Wife: He misunderstands everything.
Counsellor (to me): What does she mean?
Me: It’s a feminine pronoun.
just saw Netflix went up to $19.99/month and all I gotta say is for the person who’s been letting me use theirs for the past few years…please stay strong 🙏
By now you know I’ve attempted some radical experiments with the unrivaled packaging of the ‘peanut butter cup.’ Of course, my ‘ham cup’ was a colossal failure. Yet I didn’t give up, but doubled down! And now I can reveal my new creation. I present to you, The Bar-B-Que Ham Tub!
It’s cute that kids think they’re safer with the light on, when actually it makes you more vulnerable and easier to spot.
“Then it’s agreed. We’ll meet back in this same place in 10 years.” -Me to some dishes in my sink
I moved to this city ten years ago with nothing more than the money in my pocket and a debit card that gave me access to the rest of my money which was in a bank.
During the day I don’t believe in ghosts, But at night I’m a little bit more open minded
When I was just little boy I asked my mother, what will I be? Will I be pretty? Will I be rich? And here’s what she said to me…
Maybe there is a secret third thing
*buys a whole mess of pies* “it’s my sons birthday party he is popular and wanted pies” I say to the cashier, who knows I do this every day.
Neighbor: Help I have a plumbing emergency!
Me: *grabs tools*
Neighbor is naked and wet
Me: um what kind of plumbing are we talking about?
If you watch an Apple store get robbed, are you an iWitness?
I run a gambling ring where we throw humidifiers and dehumidifiers into a pit and let ’em fight that shit out.
Wife: Why is there a bouncy castle in the garden?
Me out of breath with no shoes on: I’m not sure.

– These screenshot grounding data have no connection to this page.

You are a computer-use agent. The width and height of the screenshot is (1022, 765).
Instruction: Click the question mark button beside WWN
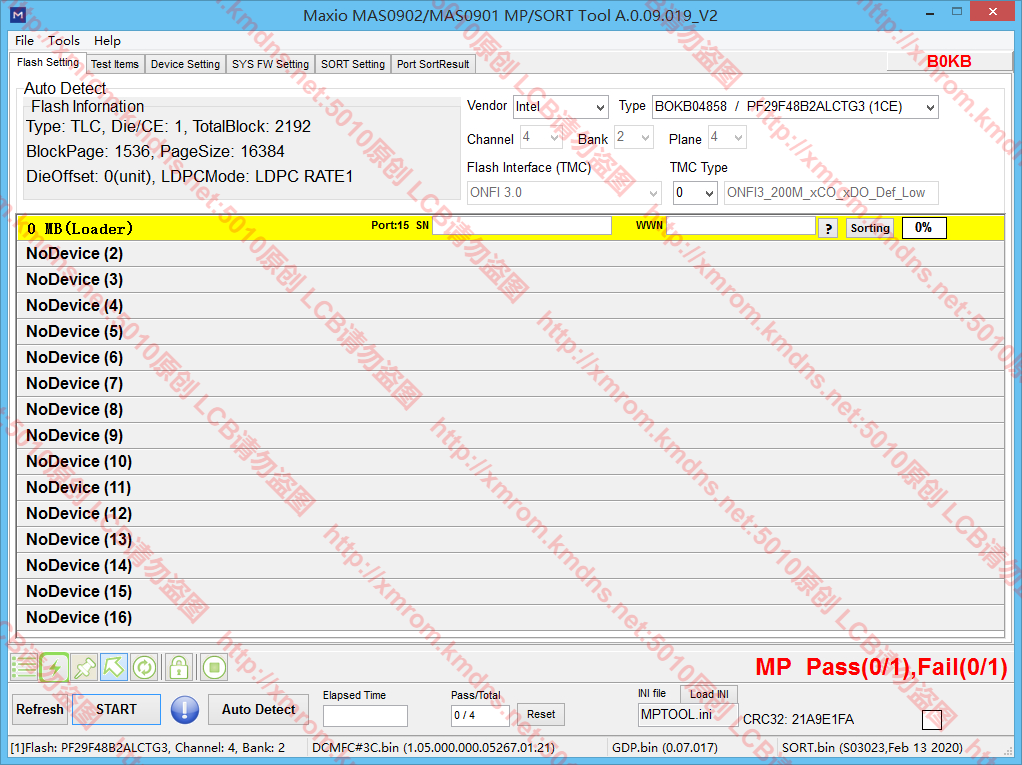(x=828, y=228)
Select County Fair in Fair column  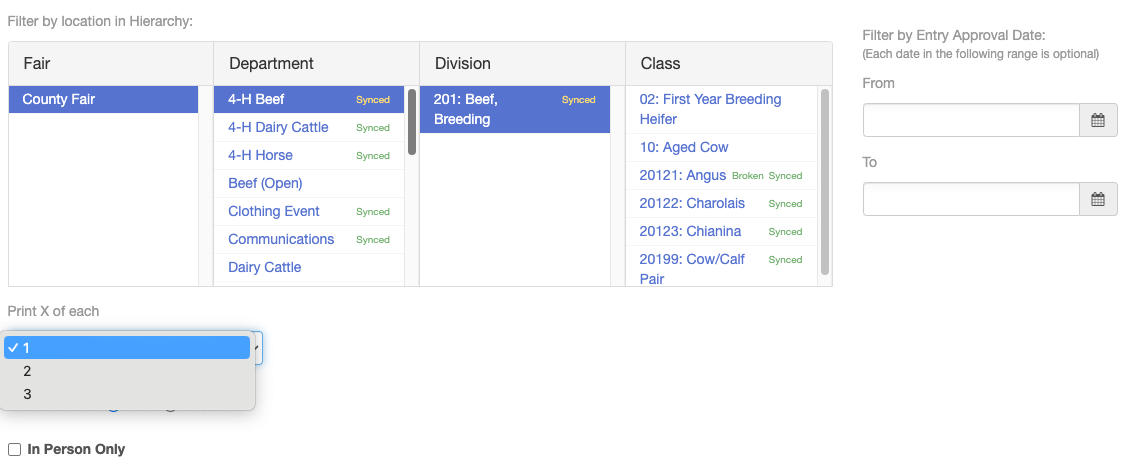pyautogui.click(x=103, y=99)
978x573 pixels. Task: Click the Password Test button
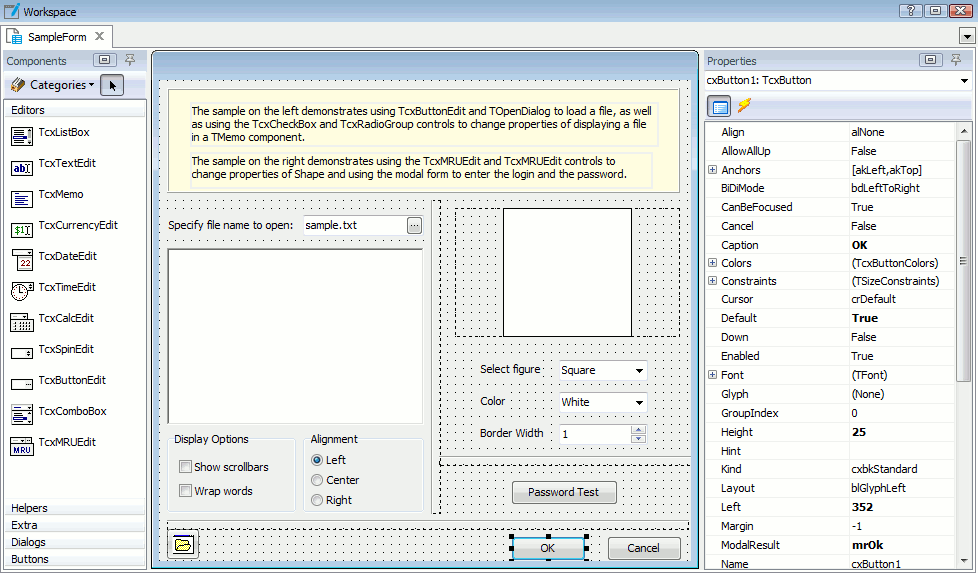coord(564,492)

No I’ve never had a tumor removed, but I did uninstall facebook
Hey rappers, if you have to keep reintroducing yourself then you’re not a very good rapper.
An eye for an eye and a tooth for a tooth
~ realistic wedding vows
I’ve had my heart broken before, but I got back up on that horse and said “C’mon, can’t we give us one more chance? Stomp once for yes.”

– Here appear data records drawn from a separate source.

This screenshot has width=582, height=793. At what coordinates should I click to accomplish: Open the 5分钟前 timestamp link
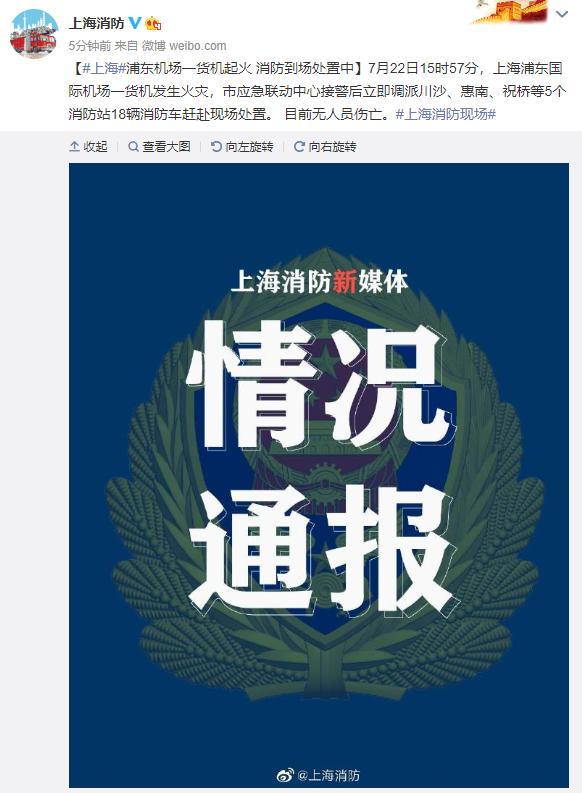coord(89,46)

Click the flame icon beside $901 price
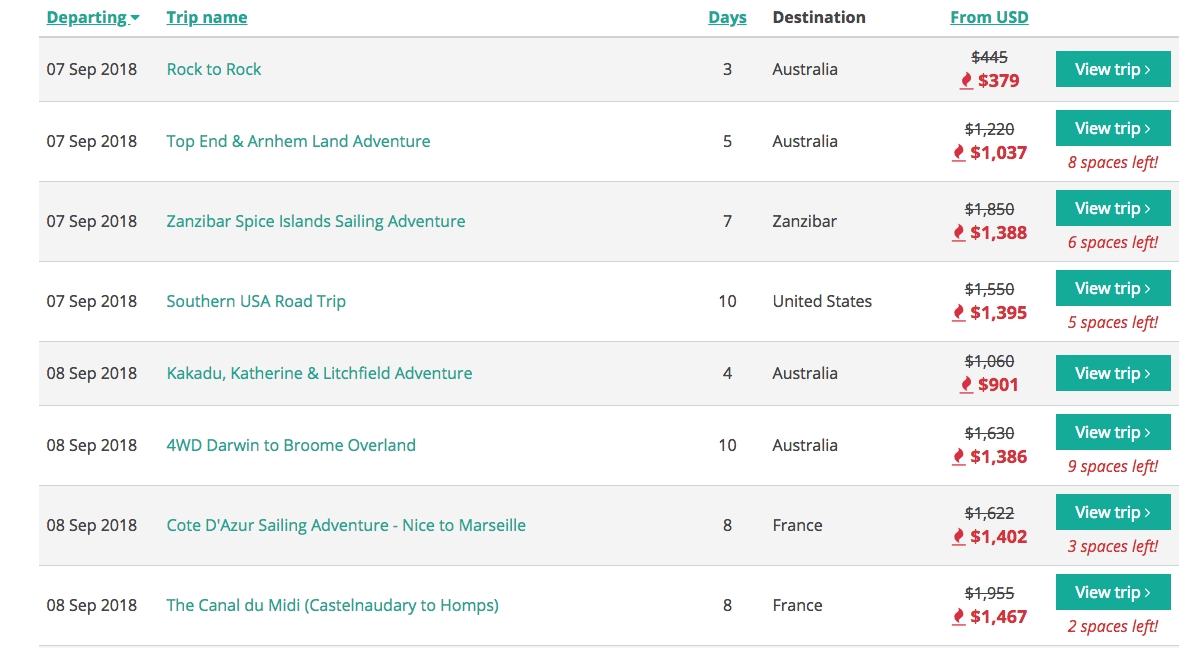pos(966,385)
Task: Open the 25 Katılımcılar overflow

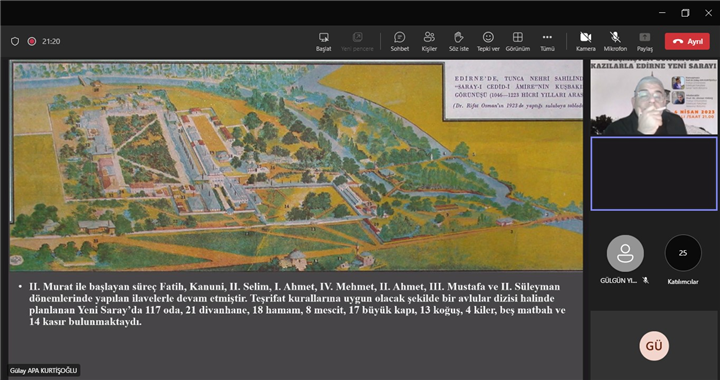Action: click(x=683, y=253)
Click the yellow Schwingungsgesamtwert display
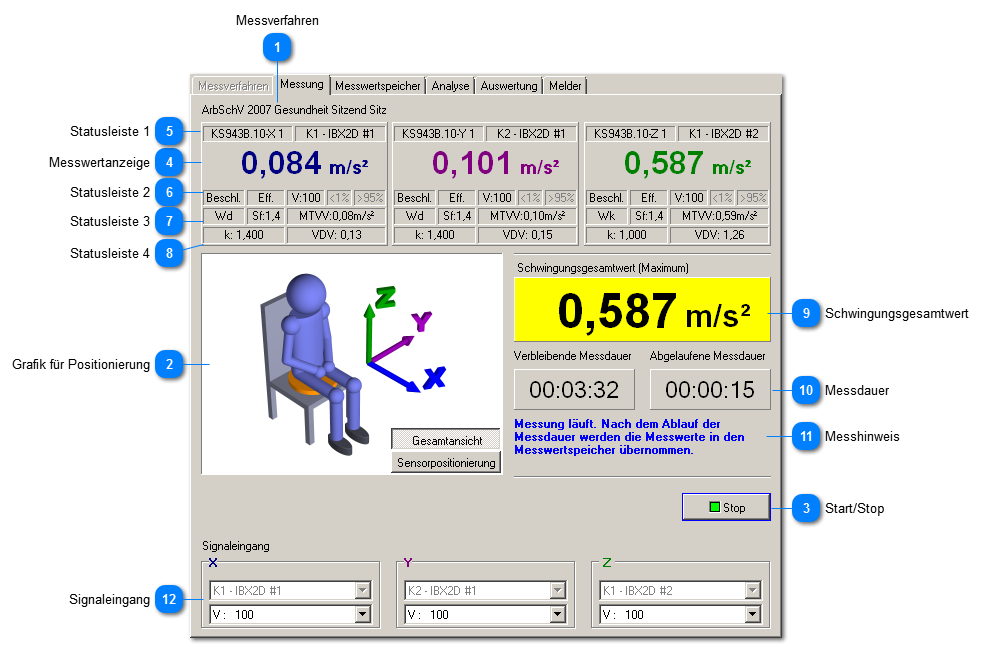 [642, 311]
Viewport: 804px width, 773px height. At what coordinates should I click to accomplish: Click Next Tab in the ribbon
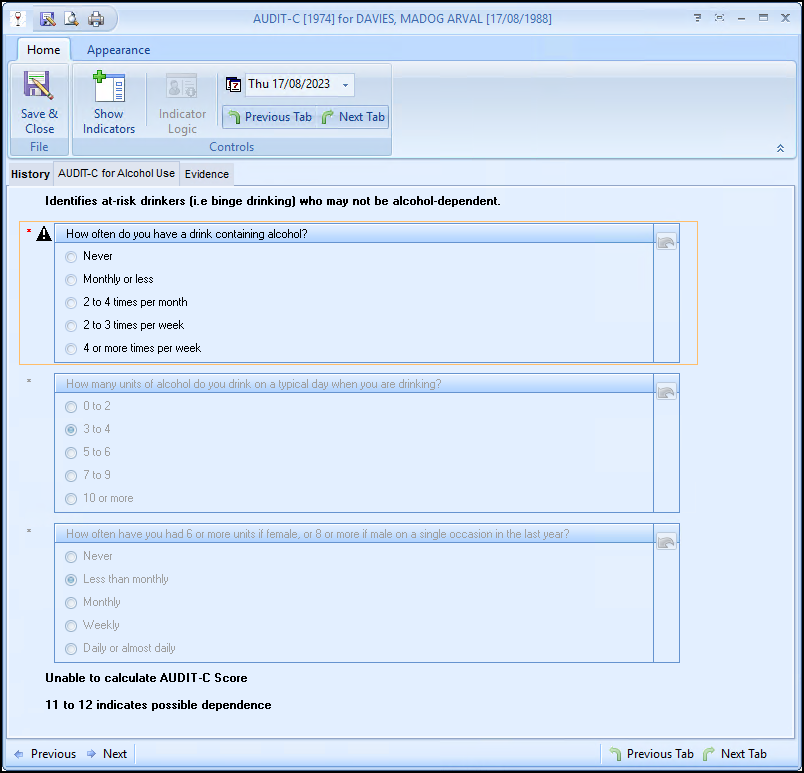coord(352,117)
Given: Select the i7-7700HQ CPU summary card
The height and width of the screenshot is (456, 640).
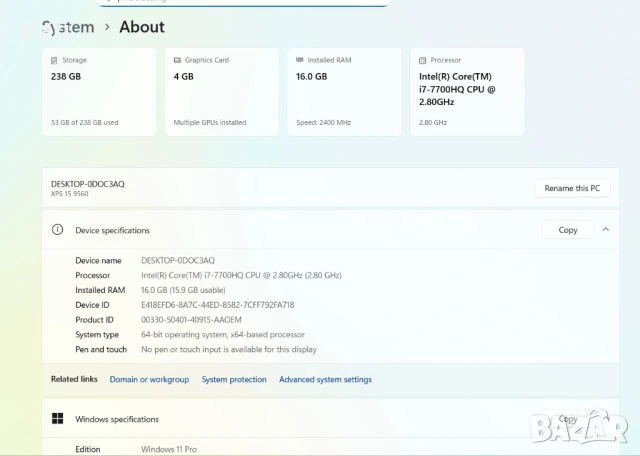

I wrote a check today at the grocery store and then I left and got on my horse and buggy and slowly drove away.
My husband is a keeper.
No, that’s not the word.
Hoarder. He’s a hoarder.
Wife: can u unstack the dishwasher?
Me opening dishwasher, taking out large knife & cutting my hand off: I can’t, there’s been an accident.

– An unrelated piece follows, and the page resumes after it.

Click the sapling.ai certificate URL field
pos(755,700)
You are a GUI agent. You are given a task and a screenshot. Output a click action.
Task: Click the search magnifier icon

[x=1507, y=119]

Hey guys who are angry that women are taking a stand against cat-calling, stop with all that scowling, you look so pretty when you smile!
[bean naming]
Angel: okay, this one?
God: it’s black, so black bean
A: and this?
G: lol that looks like a kidney— kidney bean!
A: k, and this one?
G (giggling): GARBANZOOOOOoooooo!!
A: … dude, you alright?
[2 months into relationship]
HER: you’ve changed
ME: [proudly] showered, too
{during sex}
Her: are you eating a taco?
Me: *wiping taco shell crumbs off her back* what?
My boss asked me why I only get sick on work days.
I said it must be my weekend immune system.
What Bob, you’re interrupting.
Daughter: This is a long movie preview.
Me: You’re a long movie preview. I’ve been raising you 17 years and still no movie.
According to my kids’ Christmas lists, they think this parenting gig pays pretty well.
Sure I could kill you with kindness, but let’s see what else is lying around first.